3 minute read
LITTERA - TEREZA "CONTO DE PEDRO PAIVA
from LITTERA 2
Tereza
Tereza voltava para sua casa, em sua mão uma sacola com uma garrafa de pinga e outra de conhaque. Sua pele manchada e corpo obeso escondiam a beleza de outrora, apenas seus olhos verdes ficaram.
Advertisement
O trabalho de gari foi árduo, o pior era quando a molecada caçoava.
— Tereza cafetina!
— Terezinha cafetina!
Sua história era conhecida em toda cidade.
Chegou em casa, deixou as duas garrafas em cima de uma mesinha de canto, foi à cozinha e voltou com um copo americano, abriu a garrafa de pinga e tirou uma dose da metade do copo, tomou em um gole só, fechou os olhos e respirou, voltou para a cozinha e requentou a sopa do almoço.
Após a sopa, foi com seu copo até a mesinha, colocou outra dose de pinga e tomou.
— Mãe!Olhou de um lado, de outro.
— Mãe!
E finalmente viu o fantasma de sua filha maior num dos cantos do cômodo. E disse:
— O que você quer? Já falei para vocês não aparecerem mais aqui!
— Por que você fez aquilo com a gente?
— Você Cátia? Disse Tereza, colocando mais uma dose — Nunca quis nada com nada, só queria namorar; sair com os meninos; não trabalhava e nem me ajudava em casa.
— Eu só tinha dezessete anos!
— E era uma vagabunda! Em vez de ser puta aqui, foi ser em São Paulo.
— E minhas irmãs mereciam o mesmo? Elas estão atrás da senhora!
Tereza se virou e viu os fantasmas de suas outras duas filhas.
— Cássia! Carla!
— Cássia tinha quinze anos, e eu apenas treze! Disse Carla.
— Vocês iam virar putas mesmo!
— Talvez, mas estaríamos vivas! Disse Cássia.
Tereza colocou mais uma dose de pinga.
— Quanto recebeu pela gente? Perguntou Carla.
— Foram cinco mil e cinquenta reais e mais um litro de “Red Label”, que bebi na mesma noite.
Tereza sorriu e continuou:
— O dinheiro durou três meses, gastei no forró com homens e bebidas.
Cássia se aproximou.
— Mamãe! Vi Carla tossir e tossir nas madrugadas, em semanas seu catarro era só sangue, morreu em uma calçada às cinco da madrugada.
Tereza esvaziou sua garrafa de pinga em um só gole. Cássia continuou.
— Cátia morreu em seu ponto, espancadas pelos carecas nazistas, os malditos usaram correntes, a calçada ficou suja de sangue por dias.
— E você, Cássia, como morreu? Pergunta Tereza.
— Fugi de meu cafetão, ele me encontrou, apanhei tanto que fui parar no hospital, três dias depois morri.
Tereza abriu o conhaque e tomou no bico da garrafa.— O que vocês querem de mim?
Carla se aproximou e disse:
— Viemos te buscar, mamãe!
Tereza soltou a garrafa de conhaque, que se quebrou no chão, caiu de joelhos nos cacos, em seu cérebro veias explodiram, olhou as filhas, elas sorriram e desapareceram. Tereza morreu.
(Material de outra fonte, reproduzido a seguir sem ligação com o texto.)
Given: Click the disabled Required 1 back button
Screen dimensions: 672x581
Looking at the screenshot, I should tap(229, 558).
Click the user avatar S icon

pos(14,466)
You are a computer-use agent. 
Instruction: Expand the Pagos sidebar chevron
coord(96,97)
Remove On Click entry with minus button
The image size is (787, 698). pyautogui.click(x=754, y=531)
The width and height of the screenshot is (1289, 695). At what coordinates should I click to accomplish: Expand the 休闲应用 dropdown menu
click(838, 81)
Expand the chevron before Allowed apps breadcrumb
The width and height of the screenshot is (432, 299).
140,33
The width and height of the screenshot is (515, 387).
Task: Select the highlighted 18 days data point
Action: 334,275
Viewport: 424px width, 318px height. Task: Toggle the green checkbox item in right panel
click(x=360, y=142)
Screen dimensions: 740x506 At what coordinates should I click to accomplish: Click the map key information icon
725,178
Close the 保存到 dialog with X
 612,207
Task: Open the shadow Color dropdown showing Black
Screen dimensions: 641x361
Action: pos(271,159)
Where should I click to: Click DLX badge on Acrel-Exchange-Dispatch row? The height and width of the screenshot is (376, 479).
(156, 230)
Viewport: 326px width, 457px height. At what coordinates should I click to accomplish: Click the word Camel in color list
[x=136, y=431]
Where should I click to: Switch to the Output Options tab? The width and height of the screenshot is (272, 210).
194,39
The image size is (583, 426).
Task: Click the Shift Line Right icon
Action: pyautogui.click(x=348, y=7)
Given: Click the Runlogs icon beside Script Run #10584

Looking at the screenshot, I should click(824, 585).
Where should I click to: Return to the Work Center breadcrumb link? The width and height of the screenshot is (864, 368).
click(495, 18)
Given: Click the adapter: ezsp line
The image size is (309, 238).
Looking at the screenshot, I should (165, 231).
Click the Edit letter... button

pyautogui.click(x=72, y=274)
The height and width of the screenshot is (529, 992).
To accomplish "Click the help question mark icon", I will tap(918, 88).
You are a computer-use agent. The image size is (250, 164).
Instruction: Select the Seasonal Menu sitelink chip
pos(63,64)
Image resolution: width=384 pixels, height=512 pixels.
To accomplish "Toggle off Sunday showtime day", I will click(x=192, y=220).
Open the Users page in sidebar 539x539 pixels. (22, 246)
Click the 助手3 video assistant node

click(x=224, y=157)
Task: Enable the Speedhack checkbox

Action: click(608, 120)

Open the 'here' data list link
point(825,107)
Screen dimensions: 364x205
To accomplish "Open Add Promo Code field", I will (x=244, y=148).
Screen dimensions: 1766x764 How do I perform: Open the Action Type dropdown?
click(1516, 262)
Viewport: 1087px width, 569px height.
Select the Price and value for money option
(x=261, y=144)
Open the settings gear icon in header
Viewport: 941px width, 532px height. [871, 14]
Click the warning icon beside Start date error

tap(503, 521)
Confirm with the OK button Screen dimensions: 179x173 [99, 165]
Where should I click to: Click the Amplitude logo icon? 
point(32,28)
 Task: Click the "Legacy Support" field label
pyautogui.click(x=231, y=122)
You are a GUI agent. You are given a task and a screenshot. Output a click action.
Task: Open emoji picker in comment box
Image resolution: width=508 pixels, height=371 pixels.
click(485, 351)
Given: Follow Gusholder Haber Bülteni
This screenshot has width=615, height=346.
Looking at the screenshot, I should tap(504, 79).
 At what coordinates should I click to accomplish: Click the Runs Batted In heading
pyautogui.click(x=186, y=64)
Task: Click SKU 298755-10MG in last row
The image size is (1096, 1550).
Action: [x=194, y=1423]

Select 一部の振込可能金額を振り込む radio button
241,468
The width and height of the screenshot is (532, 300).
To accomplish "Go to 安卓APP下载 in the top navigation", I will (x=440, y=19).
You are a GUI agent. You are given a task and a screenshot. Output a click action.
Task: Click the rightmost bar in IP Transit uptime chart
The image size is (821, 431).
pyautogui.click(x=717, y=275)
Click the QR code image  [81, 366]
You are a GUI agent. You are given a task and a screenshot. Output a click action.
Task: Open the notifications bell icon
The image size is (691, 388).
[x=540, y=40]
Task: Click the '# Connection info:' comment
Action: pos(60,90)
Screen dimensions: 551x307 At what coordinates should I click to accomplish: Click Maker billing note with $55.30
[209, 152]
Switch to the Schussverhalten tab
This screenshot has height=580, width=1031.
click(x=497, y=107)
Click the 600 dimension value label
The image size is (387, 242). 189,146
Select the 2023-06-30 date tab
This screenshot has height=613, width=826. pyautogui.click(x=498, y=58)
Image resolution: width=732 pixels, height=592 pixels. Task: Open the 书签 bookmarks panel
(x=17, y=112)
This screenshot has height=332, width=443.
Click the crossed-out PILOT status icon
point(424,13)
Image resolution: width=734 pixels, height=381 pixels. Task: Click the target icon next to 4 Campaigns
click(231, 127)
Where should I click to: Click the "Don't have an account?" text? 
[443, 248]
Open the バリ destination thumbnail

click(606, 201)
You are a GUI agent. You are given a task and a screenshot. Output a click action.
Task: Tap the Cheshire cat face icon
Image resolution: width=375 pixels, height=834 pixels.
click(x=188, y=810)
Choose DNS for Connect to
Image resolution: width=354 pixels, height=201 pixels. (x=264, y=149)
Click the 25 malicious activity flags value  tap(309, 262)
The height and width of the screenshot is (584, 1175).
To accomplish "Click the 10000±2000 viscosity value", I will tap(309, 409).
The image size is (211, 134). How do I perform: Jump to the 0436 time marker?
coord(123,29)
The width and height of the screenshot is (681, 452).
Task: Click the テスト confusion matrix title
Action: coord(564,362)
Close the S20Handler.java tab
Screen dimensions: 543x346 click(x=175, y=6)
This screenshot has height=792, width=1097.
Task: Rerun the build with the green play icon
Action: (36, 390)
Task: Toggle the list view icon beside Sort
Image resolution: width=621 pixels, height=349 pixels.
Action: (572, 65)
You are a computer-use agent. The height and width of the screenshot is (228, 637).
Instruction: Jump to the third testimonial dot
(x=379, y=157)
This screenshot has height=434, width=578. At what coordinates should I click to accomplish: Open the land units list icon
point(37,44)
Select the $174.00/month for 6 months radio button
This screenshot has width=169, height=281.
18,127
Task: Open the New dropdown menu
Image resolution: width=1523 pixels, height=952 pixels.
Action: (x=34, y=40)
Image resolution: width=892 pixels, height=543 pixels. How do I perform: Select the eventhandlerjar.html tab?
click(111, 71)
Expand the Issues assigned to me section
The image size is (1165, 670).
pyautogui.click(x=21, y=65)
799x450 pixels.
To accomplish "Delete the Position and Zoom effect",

Foi enterrada em uma cova rasa no cemitério da cidade.
Um ano depois, uma bela moça parou em frente à cova rasa de Tereza e disse:
— Foram seis anos, queria te ver viva, desculpa, mas não consigo chorar.
Tirou um celular do bolso e digitou alguns números.
— Alô! Carla! Ela está morta, agora viva, sou só eu e você.
— Cátia! Quando você volta? Perguntou Carla pelo celular.
Disse uma e outra palavra para a irmã, desligou, olhou para a cova e disse:
— Adeus, mamãe!Cátia foi embora sem olhar para trás.